Lorsque le pape François a incliné la tête pour recevoir la bénédiction de son peuple et chaque fois qu’il monte sur la papamobile et fait le tour de la place, arrivant jusqu’aux extrémités (ou quand il choisit les frontières pour faire ses visites), ses mouvements nous font expérimenter, et non seulement voir, une figure possible de comme peut être un évêque au milieu de son peuple. Une figure qui ne cherche pas à « remplacer » celle des autres évêques ou papes, mais qui cherche à être un regard et une réception avec une attitude « d’amitié et de proximité » de celui qui sait découvrir « l’harmonie de l’Esprit dans la diversité des charismes », comme le même pape François a demandé à « ses prêtres » - les cardinaux -, deux jours après avoir été élu [Pape François, Audience à tous les cardinaux, 15 mars 2013].
Sa doctrine, tout comme ses gestes, exprime un abaissement et une inclusion qui sont aux antipodes de la mondanité spirituelle. Ces choses ne tirent pas leur origine en lui, c’est ce que demandait avec simplicité le Concile : « Ainsi l’Eglise, même si l’accomplissement de sa mission exige des ressources humaines, n’est pas constituée pour chercher la gloire de ce monde, mais plutôt pour prêcher l’humilité et l’abnégation par son exemple même » (LG 8).
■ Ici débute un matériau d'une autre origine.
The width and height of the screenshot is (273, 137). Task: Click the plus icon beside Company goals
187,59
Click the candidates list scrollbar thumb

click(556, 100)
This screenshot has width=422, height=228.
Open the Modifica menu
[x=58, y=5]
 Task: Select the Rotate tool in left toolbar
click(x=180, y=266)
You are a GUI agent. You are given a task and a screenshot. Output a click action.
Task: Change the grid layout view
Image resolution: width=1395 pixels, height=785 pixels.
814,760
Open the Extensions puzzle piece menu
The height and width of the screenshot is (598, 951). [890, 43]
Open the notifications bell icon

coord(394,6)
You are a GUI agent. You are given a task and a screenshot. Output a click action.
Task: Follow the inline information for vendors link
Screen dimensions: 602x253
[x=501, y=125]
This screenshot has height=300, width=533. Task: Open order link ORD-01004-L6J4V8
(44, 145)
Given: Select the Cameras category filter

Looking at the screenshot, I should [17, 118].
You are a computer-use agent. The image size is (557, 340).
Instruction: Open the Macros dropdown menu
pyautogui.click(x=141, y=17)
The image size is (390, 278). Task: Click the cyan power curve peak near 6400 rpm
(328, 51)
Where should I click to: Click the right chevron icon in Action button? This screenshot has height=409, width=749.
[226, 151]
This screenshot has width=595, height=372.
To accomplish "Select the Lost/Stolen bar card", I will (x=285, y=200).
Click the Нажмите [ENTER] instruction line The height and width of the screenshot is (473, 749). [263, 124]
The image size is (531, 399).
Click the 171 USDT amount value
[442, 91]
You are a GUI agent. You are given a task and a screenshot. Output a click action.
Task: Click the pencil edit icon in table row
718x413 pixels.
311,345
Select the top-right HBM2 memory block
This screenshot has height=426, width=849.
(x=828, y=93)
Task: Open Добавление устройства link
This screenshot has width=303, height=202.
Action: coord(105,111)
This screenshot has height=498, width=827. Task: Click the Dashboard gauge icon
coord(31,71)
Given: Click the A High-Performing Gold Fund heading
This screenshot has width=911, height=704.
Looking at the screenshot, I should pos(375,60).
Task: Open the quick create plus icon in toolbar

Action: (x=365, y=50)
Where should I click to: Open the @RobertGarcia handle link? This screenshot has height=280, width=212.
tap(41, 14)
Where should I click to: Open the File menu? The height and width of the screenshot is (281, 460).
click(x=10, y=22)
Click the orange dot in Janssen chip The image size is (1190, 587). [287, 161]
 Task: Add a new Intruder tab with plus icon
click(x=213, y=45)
S’il est vrai qu’il y a un jugement dur de la part des gens et des médias quand ils voient qu’un prélat a des attitudes princières, il est aussi vrai qu’il y a une grande sympathie avec n’importe quel pasteur - prêtre ou évêque - quand il s’abaisse et embrasse tout le monde. Le peuple de Dieu sent que c’est le Christ lui-même qui paît à travers ses pasteurs. Saint Augustin le disait déjà : « Loin de nous l’idée qu’il manque actuellement de bons pasteurs. Loin de nous l’idée que la miséricorde divine ait cessé d’en générer et d’en investir avec sa mission. En réalité, s’il y a de bonnes brebis, il doit y avoir aussi de bons pasteurs : les pasteurs, de fait, naissent au sein même de bonnes brebis. Pourtant, les bons pasteurs ne font pas retentir leur voix, les amis de l’Epoux se réjouissent quand ils entendent la voix de l’Epoux (Jn 3, 29). Les bons pasteurs sont tous dans l’unité, ils sont une même réalité. Quand ils paissent les brebis, c’est le Christ même qui paît à travers eux » [AUGUSTIN, Saint, Sermon sur les Pasteurs 30 in : ID., Sur le Sacerdoce, Rome-Milan, La Civiltà Cattolica/Corriere de la Sera 2014, 168].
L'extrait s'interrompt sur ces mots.